# Aim
Count the lines below that contain the string "output", with case mattering, and reply with only that number.

# Dataset entries
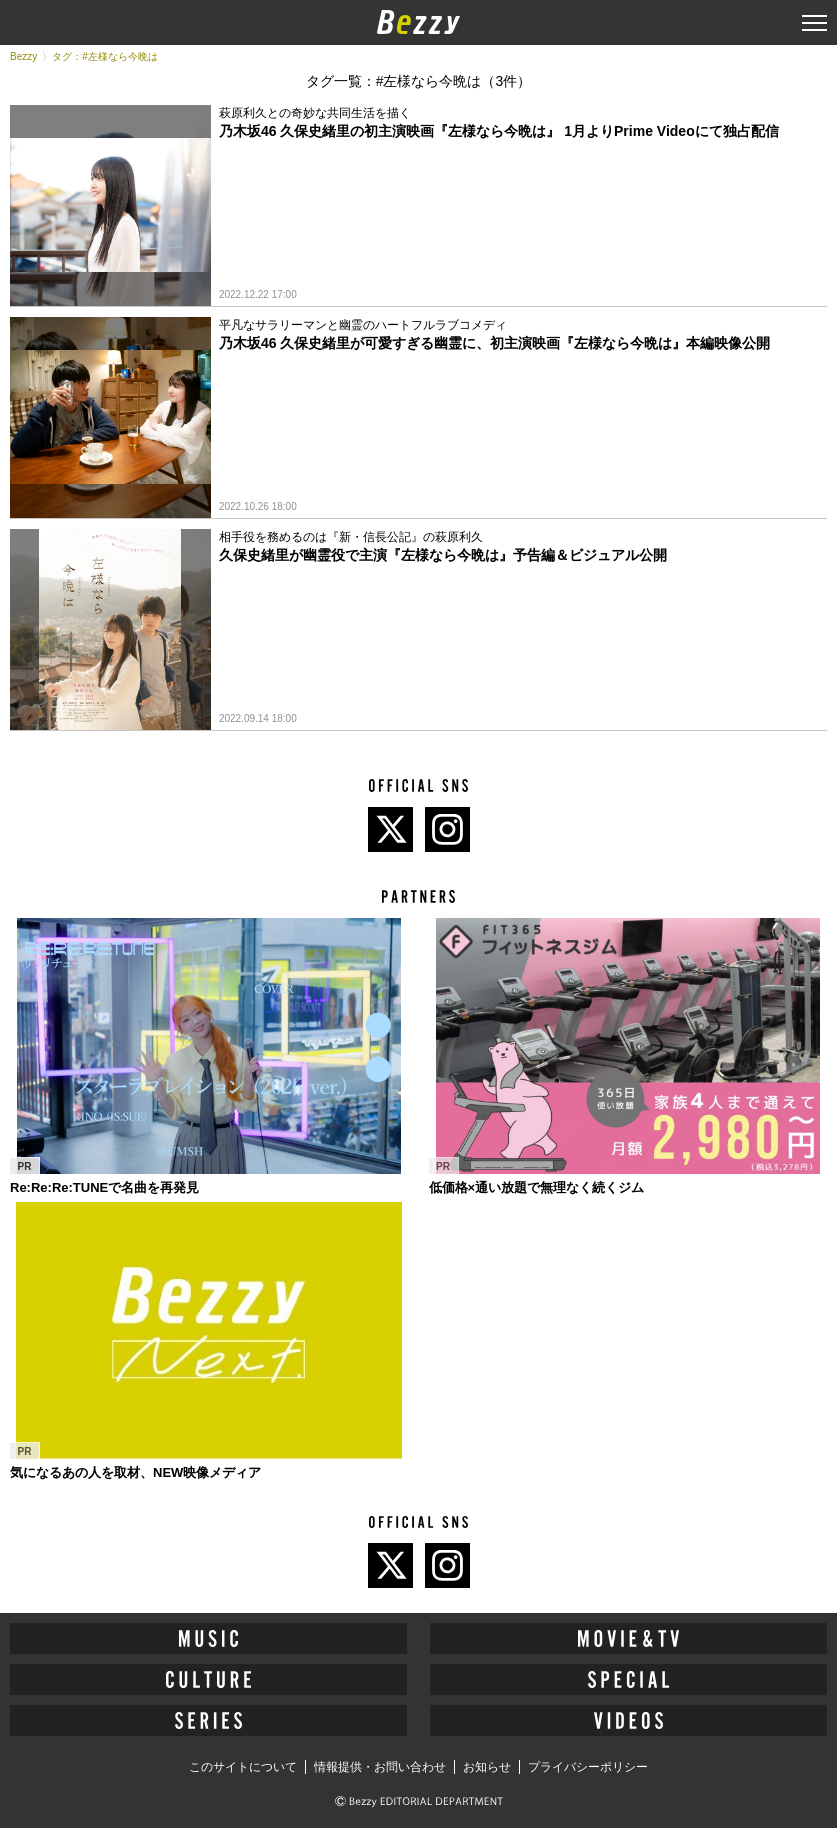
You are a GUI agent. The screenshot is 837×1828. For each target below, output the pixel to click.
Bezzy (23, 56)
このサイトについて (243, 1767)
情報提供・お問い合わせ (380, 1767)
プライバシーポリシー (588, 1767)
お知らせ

# Solution to this problem
1